- Text excerpt
########################################
About nbrefactor#

Overview#

nbrefactor is designed to refactor Jupyter Notebooks into structured Python packages and modules. Using Markdown Headers and/or custom commands in a notebook’s Markdown/text cells, nbrefactor creates a hierarchical module structure that reflects the notebook’s content autonomously.

Motivation #

With the growing dependence on cloud-based IPython platforms (Google Colab, primarily), developing projects directly in-browser has become more prominent. Having suffered through the pain of refactoring entire projects from Jupyter Notebooks into Python packages/modules to facilitate PyPI publication (and proper source control), this tool was developed to automate the refactoring process.

Implementation#

This project does not just create a hierarchy based on the level of Markdown headers (how many # there are); this is just a single step in the refactoring process.

Since we are generating modules that potentially depend on context from previous cells in the notebook, dependency-analysis is required. Furthermore, we also need track the generated modules and all globally-accessible identifiers throughout the notebook to generate relative import statements as needed.

For instance, if a class is refactored to a generated module ./package/sub_package/module.py, this definition and module path need to be tracked so we can relatively import it as needed if it appears in successive cells or modules. Scope-Awareness and Identifier-Shadowing posed a challenge as well, and are also handled in the dependency analysis phase of the refactoring.

Module Hierarchy Generation#

Convert markdown headers in notebooks into a corresponding folder and file structure.

refactoring_examples

Code Dependency Analyzer (CDA)#

The core of nbrefactor’s functionality lies in the Code Dependency Analyzer (CDA). The CDA is responsible for parsing code cells, tracking declared definitions, and analyzing dependencies across the generated modules. This module tackles challenges that were raised during the inception of the refactoring-automation process (primarily handling relative imports dynamically as we generate the modules, identifier shadowing, and non-redundant dependency injection).

IPython Magic Command Removal: clean the source code by omitting IPython magic commands (to ensure that the code can be parsed by Python’s ast).
AST Parsing: parse the sanitized code into an Abstract Syntax Tree
Import Statement Stripping: extract and strip import statements from the parsed code, and add them to a global (across all cells) tracker.
Global Definition Tracking: track all encountered definitions (declared functions and classes) globally. This inherently handles identifier shadowing.
Dependency Analysis: analyze identifier usages in a given code block.
Dynamic Relative Import Resolution: resolve local import statements dynamically depending on the current and target modules’ positions in the tree.
Dependency Generation and Resolution: generate the respective import statements (given the definitions’ analysis in step 5 & 6) to be injected during the file-writing phase.
########################################
- Problems to work on
- A) Quote the stretch of the nbrefactor overview from "Module Hierarchy Generation#" through "by Python’s ast).".
- B) According to the nbrefactor overview, what structure does the Code Dependency Analyzer parse the sanitized code into?
The material that follows is separate from the nbrefactor overview.

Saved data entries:
########################################
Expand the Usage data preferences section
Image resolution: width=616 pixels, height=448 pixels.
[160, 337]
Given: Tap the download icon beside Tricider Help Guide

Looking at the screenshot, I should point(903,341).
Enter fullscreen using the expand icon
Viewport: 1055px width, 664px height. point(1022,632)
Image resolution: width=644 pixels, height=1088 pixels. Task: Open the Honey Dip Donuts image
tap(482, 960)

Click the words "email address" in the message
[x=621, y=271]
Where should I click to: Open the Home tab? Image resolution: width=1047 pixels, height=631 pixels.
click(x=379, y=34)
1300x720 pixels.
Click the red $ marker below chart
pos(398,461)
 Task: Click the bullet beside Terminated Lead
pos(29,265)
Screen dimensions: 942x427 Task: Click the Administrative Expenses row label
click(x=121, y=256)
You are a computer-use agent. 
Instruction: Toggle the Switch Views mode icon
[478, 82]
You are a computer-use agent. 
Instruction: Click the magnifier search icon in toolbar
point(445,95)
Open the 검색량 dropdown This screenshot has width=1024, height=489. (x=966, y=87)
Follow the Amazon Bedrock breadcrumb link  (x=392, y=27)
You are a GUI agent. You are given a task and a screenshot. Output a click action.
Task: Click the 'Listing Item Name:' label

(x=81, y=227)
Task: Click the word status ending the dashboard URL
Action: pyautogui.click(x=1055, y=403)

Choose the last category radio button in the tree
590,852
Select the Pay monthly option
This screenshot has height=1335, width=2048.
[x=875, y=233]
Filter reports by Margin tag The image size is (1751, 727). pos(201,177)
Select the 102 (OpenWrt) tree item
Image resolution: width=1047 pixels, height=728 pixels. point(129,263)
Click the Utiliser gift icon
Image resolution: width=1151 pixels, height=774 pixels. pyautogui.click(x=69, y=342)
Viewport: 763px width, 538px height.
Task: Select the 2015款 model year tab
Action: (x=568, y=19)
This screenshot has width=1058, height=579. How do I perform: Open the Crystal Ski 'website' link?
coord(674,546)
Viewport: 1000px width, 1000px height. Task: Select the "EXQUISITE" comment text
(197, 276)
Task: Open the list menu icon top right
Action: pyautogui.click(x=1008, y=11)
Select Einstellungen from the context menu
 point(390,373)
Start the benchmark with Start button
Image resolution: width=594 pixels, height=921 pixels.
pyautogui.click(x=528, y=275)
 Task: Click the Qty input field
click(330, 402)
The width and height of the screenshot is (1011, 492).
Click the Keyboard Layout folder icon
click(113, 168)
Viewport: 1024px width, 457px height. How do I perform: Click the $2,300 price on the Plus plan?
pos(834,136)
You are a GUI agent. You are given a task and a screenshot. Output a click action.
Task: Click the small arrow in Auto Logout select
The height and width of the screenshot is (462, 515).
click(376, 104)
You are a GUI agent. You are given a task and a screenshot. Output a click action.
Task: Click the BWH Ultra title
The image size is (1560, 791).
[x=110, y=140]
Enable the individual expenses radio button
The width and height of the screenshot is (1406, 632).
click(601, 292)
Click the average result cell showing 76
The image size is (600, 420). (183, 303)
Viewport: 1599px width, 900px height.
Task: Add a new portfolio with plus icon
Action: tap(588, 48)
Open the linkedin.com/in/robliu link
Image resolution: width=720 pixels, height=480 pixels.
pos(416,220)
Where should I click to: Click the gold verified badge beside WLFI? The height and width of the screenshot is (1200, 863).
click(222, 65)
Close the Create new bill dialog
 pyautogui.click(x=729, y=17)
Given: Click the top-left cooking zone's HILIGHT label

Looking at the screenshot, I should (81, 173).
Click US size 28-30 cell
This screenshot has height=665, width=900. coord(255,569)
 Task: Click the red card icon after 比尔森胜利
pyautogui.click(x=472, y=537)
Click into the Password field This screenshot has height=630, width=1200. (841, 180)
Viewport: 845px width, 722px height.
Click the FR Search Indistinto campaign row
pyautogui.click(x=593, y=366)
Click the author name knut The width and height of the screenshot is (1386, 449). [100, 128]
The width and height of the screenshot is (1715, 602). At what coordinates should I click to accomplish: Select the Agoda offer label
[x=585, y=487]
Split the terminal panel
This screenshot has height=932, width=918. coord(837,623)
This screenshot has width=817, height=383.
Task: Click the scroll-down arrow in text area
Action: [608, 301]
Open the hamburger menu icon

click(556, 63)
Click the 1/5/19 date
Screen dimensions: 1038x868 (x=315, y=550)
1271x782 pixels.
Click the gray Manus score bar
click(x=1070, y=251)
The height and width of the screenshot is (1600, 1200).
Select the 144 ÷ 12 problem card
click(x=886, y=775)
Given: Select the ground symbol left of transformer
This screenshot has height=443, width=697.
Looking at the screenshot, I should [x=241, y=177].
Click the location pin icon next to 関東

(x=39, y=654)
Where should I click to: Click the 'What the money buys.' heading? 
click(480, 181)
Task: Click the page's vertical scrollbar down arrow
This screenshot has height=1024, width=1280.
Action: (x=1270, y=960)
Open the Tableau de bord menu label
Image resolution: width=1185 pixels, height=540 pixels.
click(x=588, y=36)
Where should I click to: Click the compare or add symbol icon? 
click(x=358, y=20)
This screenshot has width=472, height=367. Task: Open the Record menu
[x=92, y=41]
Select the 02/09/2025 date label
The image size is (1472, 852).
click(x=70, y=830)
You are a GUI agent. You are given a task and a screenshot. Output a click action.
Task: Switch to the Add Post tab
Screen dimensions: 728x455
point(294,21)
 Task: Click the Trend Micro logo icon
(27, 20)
########################################
- Solutions to each task
- A)
Module Hierarchy Generation#

Convert markdown headers in notebooks into a corresponding folder and file structure.

refactoring_examples

Code Dependency Analyzer (CDA)#

The core of nbrefactor’s functionality lies in the Code Dependency Analyzer (CDA). The CDA is responsible for parsing code cells, tracking declared definitions, and analyzing dependencies across the generated modules. This module tackles challenges that were raised during the inception of the refactoring-automation process (primarily handling relative imports dynamically as we generate the modules, identifier shadowing, and non-redundant dependency injection).

IPython Magic Command Removal: clean the source code by omitting IPython magic commands (to ensure that the code can be parsed by Python’s ast).

- B) An Abstract Syntax Tree.